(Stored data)
────────────────────────────────────────

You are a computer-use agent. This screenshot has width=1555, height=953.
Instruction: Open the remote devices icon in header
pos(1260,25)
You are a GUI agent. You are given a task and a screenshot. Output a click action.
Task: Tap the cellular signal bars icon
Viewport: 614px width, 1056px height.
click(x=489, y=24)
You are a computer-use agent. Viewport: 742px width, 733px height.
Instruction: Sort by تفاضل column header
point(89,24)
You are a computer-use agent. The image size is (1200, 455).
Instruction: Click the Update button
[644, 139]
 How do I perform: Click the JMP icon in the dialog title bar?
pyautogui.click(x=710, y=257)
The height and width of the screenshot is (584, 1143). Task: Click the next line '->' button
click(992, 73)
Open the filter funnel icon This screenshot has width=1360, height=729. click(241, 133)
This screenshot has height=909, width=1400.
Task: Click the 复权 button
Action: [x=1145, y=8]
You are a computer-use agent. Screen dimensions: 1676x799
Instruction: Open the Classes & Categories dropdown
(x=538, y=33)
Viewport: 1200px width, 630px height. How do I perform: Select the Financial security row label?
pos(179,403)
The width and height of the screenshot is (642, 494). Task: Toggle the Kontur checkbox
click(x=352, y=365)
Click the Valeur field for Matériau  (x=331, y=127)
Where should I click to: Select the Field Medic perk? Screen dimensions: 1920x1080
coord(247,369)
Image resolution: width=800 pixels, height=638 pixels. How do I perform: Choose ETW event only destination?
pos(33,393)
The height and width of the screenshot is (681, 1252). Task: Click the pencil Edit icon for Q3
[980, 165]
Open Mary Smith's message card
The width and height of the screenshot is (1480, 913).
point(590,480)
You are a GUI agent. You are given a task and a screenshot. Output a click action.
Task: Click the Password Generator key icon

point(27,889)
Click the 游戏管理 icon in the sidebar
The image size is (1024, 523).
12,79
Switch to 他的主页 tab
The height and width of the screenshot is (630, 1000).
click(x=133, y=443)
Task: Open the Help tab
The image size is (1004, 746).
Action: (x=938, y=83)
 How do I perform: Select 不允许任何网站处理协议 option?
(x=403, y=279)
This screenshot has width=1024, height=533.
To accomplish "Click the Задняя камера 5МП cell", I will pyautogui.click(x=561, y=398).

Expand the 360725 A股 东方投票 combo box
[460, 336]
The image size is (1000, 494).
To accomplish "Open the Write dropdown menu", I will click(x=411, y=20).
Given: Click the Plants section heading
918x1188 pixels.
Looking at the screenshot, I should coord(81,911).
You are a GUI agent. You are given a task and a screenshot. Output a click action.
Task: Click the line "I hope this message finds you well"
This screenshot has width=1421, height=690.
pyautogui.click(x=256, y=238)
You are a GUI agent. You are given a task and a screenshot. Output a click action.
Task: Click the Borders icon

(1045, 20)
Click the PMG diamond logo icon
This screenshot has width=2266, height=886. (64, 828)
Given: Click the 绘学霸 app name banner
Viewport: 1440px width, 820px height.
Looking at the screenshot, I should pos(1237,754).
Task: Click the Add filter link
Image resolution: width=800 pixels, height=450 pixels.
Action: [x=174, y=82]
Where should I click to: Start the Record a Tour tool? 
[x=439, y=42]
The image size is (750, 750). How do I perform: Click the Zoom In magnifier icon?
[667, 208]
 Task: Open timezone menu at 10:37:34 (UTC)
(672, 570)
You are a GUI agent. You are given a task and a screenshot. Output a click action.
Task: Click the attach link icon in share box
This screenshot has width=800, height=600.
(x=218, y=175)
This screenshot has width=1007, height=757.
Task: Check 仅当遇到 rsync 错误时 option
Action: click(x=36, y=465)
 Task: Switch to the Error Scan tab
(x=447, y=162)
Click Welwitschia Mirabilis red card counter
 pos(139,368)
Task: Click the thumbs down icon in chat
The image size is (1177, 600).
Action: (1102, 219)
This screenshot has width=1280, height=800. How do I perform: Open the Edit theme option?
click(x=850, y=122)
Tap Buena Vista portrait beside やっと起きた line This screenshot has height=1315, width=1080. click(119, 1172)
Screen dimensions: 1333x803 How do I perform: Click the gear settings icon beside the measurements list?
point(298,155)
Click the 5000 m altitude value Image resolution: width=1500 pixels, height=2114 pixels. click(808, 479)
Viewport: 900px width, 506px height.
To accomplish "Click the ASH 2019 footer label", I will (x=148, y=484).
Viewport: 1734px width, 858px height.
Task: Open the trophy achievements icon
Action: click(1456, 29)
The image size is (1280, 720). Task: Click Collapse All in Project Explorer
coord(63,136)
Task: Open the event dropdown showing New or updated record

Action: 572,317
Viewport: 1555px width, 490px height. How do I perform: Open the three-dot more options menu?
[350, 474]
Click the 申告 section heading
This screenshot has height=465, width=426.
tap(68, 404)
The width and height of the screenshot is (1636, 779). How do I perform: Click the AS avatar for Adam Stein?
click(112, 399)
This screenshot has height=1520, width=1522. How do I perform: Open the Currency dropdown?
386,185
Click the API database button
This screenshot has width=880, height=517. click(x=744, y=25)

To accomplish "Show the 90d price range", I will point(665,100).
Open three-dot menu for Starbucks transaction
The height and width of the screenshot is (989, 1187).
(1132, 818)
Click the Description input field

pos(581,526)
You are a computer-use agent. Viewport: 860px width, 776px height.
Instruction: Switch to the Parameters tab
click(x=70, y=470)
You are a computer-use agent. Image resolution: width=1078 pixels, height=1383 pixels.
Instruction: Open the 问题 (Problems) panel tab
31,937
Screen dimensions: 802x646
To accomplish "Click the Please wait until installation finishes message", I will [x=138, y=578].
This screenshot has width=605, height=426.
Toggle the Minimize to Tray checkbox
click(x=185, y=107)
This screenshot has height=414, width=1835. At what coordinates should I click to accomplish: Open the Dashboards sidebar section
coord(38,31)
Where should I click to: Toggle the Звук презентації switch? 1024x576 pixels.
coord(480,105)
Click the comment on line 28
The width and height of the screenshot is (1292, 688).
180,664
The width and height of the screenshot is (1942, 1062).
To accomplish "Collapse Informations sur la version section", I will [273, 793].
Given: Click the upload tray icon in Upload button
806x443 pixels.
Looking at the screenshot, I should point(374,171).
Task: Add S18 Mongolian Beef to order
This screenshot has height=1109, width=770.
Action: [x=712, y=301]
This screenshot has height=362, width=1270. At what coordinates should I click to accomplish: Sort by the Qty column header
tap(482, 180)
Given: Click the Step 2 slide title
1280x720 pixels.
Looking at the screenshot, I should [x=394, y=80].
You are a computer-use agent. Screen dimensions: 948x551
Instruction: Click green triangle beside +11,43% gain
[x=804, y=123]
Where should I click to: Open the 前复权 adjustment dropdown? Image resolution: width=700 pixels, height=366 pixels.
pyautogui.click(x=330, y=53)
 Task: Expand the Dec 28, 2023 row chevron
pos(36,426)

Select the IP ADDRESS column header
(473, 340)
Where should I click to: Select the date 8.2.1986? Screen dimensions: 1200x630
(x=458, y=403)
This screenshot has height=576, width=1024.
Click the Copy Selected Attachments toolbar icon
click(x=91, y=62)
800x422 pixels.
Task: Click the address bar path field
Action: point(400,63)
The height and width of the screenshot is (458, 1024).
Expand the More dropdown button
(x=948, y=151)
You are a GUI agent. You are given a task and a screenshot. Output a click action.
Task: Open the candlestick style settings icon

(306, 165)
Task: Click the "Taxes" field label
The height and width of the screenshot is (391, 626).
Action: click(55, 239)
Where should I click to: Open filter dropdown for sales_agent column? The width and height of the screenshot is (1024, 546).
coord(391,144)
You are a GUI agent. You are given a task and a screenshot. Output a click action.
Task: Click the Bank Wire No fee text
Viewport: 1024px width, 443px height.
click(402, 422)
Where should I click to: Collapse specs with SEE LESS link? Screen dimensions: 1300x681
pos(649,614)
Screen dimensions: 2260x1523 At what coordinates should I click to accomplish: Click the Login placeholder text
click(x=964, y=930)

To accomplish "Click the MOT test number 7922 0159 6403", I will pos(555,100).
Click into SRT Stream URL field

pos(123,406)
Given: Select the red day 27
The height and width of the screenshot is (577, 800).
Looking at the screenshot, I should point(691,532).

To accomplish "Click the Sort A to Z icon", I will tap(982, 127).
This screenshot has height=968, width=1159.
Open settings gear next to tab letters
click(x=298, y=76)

────────────────────────────────────────

§ **Work order**: Find "Task: Open timezone menu at 10:37:34 (UTC)" in the entries above and copy that whole line exactly, then each line after it through the line that contains "Task: Click the attach link icon in share box".

§ **Written answer**:
 Task: Open timezone menu at 10:37:34 (UTC)
(672, 570)
You are a GUI agent. You are given a task and a screenshot. Output a click action.
Task: Click the attach link icon in share box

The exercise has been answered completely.